Abstract#

The number of use cases for AI within an enterprise, including examples such as language modeling, cybersecurity, autonomous systems, and healthcare, continues to expand quickly. Not only have the number of use cases grown, but model complexity and data sources also are growing. The system required to process, train, and serve these next generation models must also grow. Training models commonly use dozens of GPUs for evaluating and optimizing different model configurations and parameters. Training data must be readily accessible to all the GPUs for these new workloads. In addition, organizations have many AI researchers that must train numerous models simultaneously. Enterprises need the flexibility for multiple developers and researchers to share these resources as they refine and bring their AI stack to production.

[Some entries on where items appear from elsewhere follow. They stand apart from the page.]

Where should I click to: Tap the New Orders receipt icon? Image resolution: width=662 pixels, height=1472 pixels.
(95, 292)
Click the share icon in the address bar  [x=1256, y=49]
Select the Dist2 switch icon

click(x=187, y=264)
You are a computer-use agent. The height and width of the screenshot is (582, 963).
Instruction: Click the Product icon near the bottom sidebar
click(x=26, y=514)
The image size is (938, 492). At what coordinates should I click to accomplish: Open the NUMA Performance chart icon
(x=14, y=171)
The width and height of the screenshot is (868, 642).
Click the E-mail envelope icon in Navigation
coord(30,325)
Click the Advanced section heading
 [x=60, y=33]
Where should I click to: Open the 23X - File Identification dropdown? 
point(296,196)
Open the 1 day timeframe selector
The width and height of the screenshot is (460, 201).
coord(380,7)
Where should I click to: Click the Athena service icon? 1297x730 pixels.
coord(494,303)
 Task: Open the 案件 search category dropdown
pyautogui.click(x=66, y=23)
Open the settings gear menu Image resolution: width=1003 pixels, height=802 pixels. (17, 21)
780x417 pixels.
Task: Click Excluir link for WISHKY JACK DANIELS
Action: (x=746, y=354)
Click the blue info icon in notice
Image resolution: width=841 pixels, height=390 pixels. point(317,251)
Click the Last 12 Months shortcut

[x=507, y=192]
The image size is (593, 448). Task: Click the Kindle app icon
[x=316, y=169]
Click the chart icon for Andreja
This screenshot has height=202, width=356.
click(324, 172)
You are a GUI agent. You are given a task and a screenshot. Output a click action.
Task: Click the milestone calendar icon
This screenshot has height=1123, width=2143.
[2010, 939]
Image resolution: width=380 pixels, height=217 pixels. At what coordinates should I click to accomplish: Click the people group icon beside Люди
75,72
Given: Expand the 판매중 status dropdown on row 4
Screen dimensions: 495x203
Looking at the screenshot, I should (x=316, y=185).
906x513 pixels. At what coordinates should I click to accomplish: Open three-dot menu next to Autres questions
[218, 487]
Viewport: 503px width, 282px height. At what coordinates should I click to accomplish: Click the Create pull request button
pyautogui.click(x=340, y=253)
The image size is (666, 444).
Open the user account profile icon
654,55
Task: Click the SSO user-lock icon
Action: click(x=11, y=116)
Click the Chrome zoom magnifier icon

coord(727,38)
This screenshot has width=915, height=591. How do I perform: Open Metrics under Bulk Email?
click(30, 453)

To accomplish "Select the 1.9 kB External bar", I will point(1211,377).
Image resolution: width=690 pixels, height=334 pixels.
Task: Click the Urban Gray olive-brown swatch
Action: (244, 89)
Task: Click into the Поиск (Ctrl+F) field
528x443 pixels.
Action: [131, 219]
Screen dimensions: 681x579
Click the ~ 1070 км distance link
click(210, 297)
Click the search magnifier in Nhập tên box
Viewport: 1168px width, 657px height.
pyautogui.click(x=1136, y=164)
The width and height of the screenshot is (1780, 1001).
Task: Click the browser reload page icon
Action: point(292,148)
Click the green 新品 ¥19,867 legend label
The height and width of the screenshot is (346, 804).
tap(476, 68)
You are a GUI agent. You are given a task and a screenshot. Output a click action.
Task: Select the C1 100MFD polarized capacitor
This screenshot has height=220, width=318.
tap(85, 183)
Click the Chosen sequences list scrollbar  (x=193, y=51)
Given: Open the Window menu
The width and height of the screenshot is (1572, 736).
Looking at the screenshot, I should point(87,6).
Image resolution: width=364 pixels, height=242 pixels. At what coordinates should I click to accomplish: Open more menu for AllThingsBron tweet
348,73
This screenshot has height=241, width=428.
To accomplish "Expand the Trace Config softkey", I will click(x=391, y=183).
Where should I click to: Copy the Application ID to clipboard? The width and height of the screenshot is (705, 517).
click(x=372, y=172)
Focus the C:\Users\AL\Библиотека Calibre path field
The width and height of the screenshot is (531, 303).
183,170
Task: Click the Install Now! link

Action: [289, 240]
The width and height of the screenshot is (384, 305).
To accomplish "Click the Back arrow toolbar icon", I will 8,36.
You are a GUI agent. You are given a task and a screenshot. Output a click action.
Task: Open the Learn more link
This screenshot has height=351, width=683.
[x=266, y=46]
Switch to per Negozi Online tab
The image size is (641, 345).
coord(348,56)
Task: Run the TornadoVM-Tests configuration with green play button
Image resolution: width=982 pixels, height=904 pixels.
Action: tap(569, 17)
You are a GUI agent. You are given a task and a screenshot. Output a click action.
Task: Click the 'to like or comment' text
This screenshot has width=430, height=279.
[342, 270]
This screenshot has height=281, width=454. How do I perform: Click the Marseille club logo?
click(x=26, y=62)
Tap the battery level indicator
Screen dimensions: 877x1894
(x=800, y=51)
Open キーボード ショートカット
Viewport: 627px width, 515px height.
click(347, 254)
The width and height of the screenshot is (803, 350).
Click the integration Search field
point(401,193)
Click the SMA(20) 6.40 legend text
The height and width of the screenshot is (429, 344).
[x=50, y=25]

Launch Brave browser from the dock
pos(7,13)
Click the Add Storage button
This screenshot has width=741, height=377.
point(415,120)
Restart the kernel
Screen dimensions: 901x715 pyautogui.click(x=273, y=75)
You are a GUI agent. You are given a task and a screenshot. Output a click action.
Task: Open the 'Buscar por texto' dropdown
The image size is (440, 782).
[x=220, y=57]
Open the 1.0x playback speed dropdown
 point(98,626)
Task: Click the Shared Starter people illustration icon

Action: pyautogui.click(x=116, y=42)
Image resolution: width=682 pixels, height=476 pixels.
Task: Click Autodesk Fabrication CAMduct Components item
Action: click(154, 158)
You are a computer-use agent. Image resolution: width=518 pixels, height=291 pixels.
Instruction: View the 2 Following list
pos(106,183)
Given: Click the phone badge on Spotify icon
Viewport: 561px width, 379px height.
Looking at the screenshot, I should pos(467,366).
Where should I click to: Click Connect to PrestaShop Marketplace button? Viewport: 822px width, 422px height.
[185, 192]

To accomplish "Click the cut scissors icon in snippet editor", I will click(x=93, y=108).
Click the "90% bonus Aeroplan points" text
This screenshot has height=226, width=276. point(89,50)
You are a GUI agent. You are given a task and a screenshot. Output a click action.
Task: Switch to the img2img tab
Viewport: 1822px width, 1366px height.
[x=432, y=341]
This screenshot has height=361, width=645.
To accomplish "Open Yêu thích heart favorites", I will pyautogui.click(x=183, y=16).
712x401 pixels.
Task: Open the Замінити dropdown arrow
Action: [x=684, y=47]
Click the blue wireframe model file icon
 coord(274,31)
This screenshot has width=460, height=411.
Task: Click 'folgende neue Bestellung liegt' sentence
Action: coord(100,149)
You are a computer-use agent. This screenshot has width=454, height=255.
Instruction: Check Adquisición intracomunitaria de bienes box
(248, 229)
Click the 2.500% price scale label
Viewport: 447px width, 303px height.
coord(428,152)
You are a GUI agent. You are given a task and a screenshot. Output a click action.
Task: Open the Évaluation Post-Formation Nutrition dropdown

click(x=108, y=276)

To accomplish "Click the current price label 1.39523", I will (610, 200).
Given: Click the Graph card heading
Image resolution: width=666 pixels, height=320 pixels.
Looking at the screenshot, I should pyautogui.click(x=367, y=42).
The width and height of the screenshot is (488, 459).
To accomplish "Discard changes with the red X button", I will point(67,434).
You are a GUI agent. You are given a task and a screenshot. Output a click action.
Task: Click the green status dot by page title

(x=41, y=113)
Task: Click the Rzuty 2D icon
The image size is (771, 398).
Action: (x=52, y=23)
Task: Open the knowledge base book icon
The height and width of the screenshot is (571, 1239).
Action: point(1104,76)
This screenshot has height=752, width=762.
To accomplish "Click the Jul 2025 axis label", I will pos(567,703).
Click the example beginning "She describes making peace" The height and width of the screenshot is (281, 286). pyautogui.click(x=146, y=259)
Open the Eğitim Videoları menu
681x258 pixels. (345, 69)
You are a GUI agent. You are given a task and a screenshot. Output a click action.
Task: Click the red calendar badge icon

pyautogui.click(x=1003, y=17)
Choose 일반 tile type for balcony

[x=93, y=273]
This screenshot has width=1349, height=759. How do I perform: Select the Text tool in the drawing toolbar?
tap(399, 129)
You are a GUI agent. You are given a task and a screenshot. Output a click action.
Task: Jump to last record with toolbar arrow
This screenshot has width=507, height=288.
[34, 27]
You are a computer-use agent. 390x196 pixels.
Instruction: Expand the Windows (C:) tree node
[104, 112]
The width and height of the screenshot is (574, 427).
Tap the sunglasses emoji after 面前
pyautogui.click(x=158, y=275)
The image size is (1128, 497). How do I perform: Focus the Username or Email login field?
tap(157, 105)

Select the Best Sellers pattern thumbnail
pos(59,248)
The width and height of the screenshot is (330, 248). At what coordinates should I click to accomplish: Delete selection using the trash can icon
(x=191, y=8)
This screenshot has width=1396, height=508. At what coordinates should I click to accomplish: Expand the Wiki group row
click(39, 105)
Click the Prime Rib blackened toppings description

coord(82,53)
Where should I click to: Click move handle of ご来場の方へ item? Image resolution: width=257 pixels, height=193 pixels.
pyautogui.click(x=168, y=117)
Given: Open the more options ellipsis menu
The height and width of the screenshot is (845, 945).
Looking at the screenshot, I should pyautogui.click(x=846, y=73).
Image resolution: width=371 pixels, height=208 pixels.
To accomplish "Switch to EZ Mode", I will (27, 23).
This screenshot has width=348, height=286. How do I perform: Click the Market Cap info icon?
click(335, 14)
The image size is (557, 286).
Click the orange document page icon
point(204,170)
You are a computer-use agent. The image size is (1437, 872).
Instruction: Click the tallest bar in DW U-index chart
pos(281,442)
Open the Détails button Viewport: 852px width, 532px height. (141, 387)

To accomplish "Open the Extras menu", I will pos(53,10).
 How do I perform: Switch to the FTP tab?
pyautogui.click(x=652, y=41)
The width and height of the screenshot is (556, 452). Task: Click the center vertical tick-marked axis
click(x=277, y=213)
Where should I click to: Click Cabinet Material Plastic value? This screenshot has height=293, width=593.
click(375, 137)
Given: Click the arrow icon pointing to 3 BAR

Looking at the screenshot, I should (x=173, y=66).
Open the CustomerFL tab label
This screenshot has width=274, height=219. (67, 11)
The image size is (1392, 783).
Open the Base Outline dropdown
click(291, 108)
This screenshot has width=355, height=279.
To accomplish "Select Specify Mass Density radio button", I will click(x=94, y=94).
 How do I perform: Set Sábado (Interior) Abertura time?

NVIDIA DGX BasePOD™ provides the underlying infrastructure and software to accelerate deployment and execution of these AI workloads. By building upon the success of NVIDIA DGX systems, DGX BasePOD is a prescriptive AI infrastructure for enterprises, eliminating the design challenges, lengthy deployment cycle, and management complexity traditionally associated with scaling AI infrastructure. Powered by NVIDIA Base Command™, DGX BasePOD provides the essential foundation for AI development optimized for enterprise.

This reference architecture discusses the key components of DGX BasePOD and provides a prescriptive design for DGX BasePOD solutions.